What you will do - Rewrite the text of every item below with "image size" replaced by "screenshot dimensions", leaving everything else unchanged. Omit the pictures from your answer.

Data for the task -

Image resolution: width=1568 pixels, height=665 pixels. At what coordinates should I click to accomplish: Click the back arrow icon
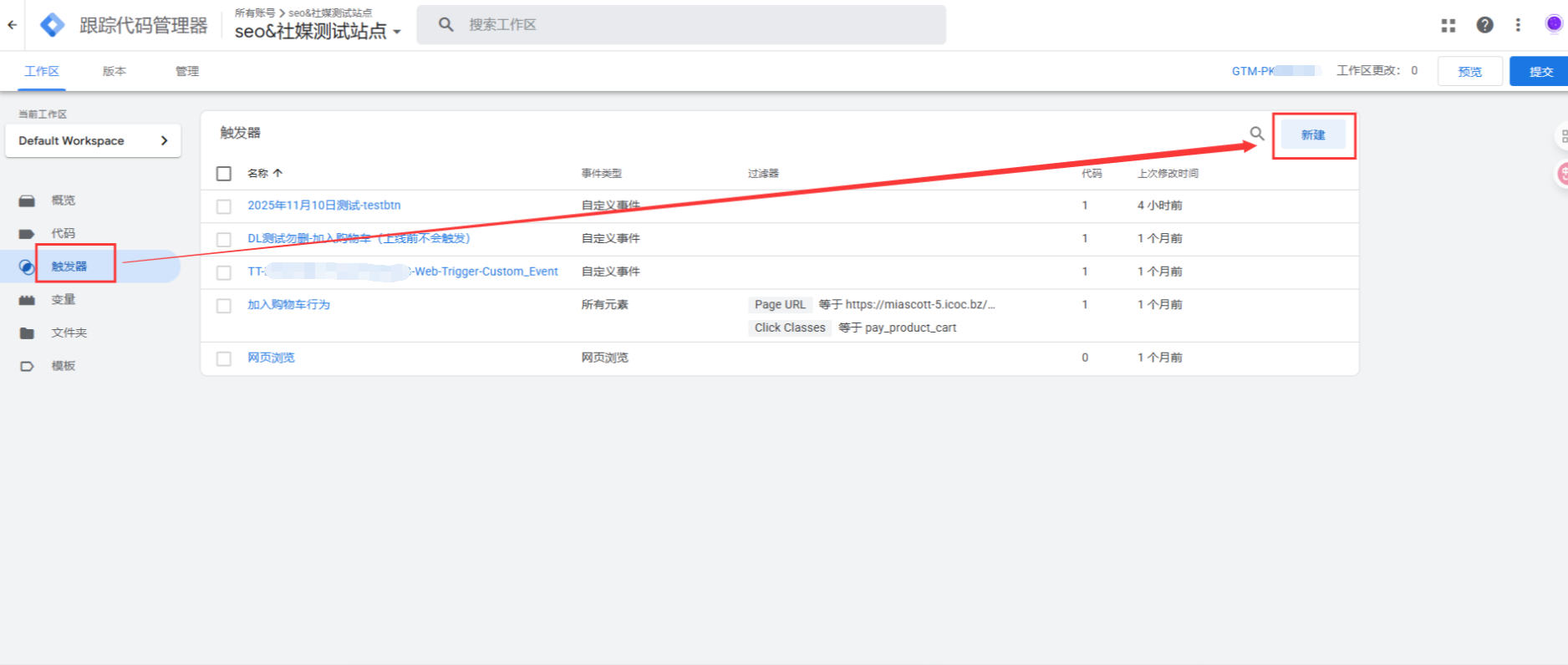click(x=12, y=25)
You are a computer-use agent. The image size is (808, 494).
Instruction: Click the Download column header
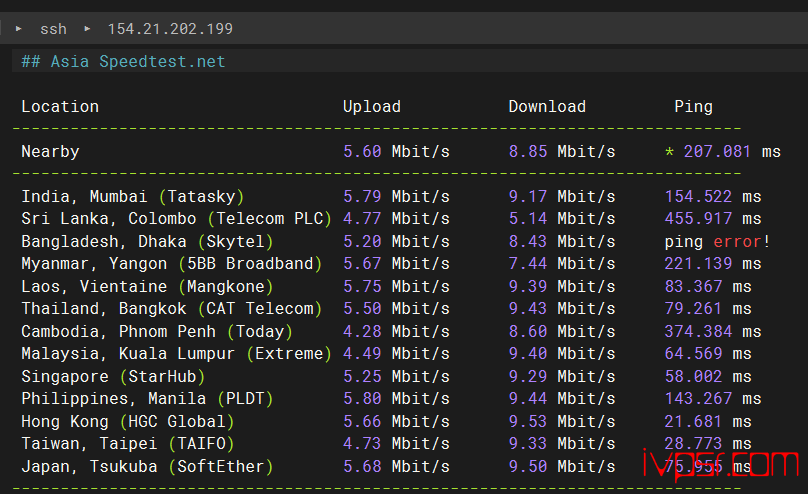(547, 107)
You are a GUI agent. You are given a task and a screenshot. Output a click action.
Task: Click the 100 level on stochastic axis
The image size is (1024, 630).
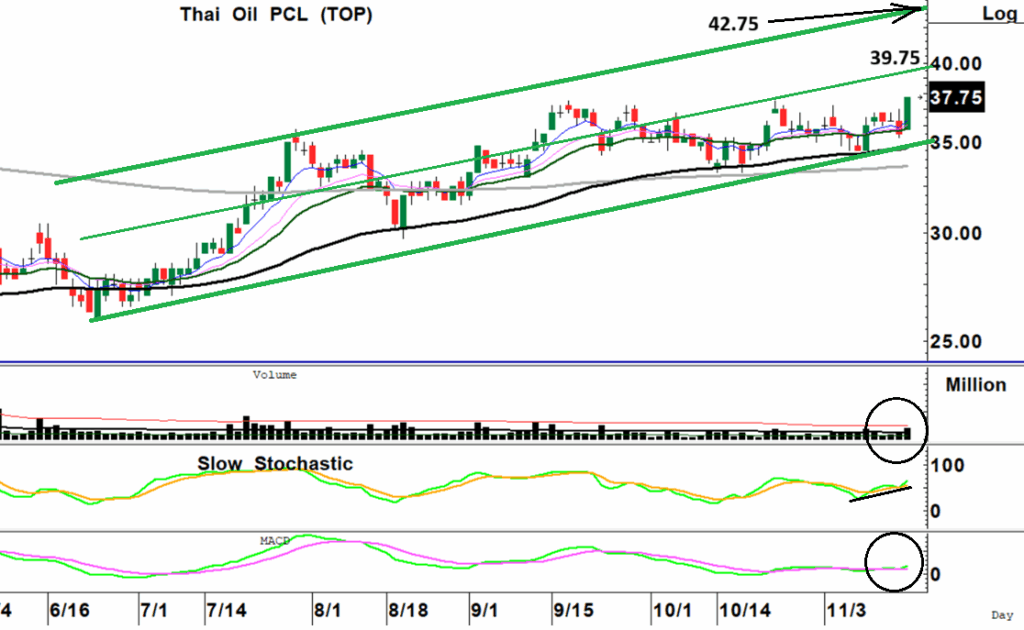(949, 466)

Output -
Image resolution: width=1568 pixels, height=665 pixels. At what coordinates should I click to accomplish: Click the back arrow icon
click(x=12, y=25)
You are a computer-use agent. The screenshot dimensions is (808, 494).
Instruction: Click the Download column header
(547, 107)
You are a GUI agent. You are given a task and a screenshot. Output a click action.
Task: Click the 100 level on stochastic axis
The screenshot dimensions is (1024, 630).
(949, 466)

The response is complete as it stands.